Scriabin described the relatively long 1913 Eighth Sonata, Op. 66 as containing “some of the most tragic episodes of my life.” Relatively experimental in concept, the work occupies three or four staves to accommodate its complicated textural fabric. Rife with muttering false steps and abbreviated motions, the music communicates a sense of frustration and spiritual futility. Ohlsson accords the work a tragic inwardness, with “harmonies drawn from nature,” in the composer’s words, as if to offer himself consolation for its atonal aimlessness. Shards of melody and erupting motions alternate in choppy groups. The best chords lack conviction, and the worst are filled with passionate intensity. Scriabin never performed this enigmatic composition in public.

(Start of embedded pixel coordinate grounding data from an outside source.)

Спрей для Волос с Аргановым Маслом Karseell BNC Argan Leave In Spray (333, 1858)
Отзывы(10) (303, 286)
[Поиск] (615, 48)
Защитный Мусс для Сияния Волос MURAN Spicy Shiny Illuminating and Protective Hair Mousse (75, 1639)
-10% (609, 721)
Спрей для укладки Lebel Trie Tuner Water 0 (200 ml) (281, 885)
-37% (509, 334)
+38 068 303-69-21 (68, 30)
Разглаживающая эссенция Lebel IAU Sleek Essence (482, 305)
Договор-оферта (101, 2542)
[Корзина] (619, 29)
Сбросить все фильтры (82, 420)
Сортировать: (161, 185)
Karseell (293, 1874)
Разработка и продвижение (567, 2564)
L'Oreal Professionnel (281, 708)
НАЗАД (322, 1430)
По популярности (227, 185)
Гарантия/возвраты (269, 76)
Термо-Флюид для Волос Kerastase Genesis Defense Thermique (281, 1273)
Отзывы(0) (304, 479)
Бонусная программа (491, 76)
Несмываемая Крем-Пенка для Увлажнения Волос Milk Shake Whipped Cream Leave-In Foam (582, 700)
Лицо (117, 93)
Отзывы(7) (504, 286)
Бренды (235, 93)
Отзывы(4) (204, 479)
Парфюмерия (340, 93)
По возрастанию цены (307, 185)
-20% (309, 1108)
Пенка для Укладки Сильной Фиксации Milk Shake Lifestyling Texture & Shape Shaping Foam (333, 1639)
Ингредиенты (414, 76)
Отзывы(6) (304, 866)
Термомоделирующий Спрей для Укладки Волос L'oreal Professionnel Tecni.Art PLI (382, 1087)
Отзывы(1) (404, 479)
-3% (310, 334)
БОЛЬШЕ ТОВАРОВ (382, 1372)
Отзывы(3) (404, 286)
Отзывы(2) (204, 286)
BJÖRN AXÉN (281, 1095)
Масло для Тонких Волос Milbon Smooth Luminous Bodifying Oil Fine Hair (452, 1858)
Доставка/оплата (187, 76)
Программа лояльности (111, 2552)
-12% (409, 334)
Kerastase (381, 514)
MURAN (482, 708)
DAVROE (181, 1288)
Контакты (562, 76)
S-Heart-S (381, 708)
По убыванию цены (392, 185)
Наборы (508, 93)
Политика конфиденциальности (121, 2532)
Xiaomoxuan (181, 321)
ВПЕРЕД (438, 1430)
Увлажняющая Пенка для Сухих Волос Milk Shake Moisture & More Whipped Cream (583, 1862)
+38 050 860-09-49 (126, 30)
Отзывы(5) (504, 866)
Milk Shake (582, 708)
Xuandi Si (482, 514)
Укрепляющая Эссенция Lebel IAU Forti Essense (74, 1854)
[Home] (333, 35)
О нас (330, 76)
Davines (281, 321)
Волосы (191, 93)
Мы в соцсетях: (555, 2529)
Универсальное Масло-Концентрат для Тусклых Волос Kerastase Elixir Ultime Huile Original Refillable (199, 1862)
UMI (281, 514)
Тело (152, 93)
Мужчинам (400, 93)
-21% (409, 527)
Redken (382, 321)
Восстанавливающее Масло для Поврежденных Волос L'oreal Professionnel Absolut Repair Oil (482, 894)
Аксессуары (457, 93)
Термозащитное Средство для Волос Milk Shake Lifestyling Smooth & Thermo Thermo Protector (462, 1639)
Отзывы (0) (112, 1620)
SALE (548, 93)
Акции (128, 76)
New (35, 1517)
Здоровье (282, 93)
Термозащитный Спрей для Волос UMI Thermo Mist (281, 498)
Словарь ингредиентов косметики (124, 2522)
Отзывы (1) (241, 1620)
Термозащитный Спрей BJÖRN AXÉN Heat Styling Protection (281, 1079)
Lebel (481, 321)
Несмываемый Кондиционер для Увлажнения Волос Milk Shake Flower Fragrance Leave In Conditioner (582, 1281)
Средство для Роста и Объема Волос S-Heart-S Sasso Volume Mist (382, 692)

Vladimir Horowitz long ago introduced many of his adherents to the alternately lyrical and emotionally combustible ingredients of the Scriabin Ninth Sonata, “Black Mass,” Op. 68. Its “occult” combination of minor ninth chords sets the tone for the jarring and uneasy arpeggios that lull us into a hazy world of motion that reminds us of Liszt’s late gondolas. Ohlsson casts his own spells in the course of this twitchy, convulsive tour of the underworld, with little galloping motifs that dance away into the shadows, sometimes in quick imitation. A gradual apocalypse emerges, a feverish outburst of nightmare chords that diminish in ghostly steps and shimmer into nothingness.  Great sonority from Ohlsson’s Boesendorfer instrument, courtesy of Adam Abeshouse and the Starobin production team.  “A sonata for insects,” insinuated Scriabin about his 1913 Tenth Sonata, Op. 70, permeated by the trills of a delicate and transparent world Ravel glimpsed in Miroirs. Scriabin claimed to have “simplified the harmonies without destroying the Sonata’s psychological complexity.” The interval of the falling third permeates the piece, perhaps the small aperture through which liberated insects soar. Ohlsson produces more singing than buzzing in his rendition, also imparting a sad inwardness as if to communicate the loneliness of such a rarified vision. The ecstasies mount to a concentration on C, although the work avoids that key center for the most part. Whether the ultimate moment clarifies, purifies, and irradiates Scriabin’s chosen world remains the Unanswered Question.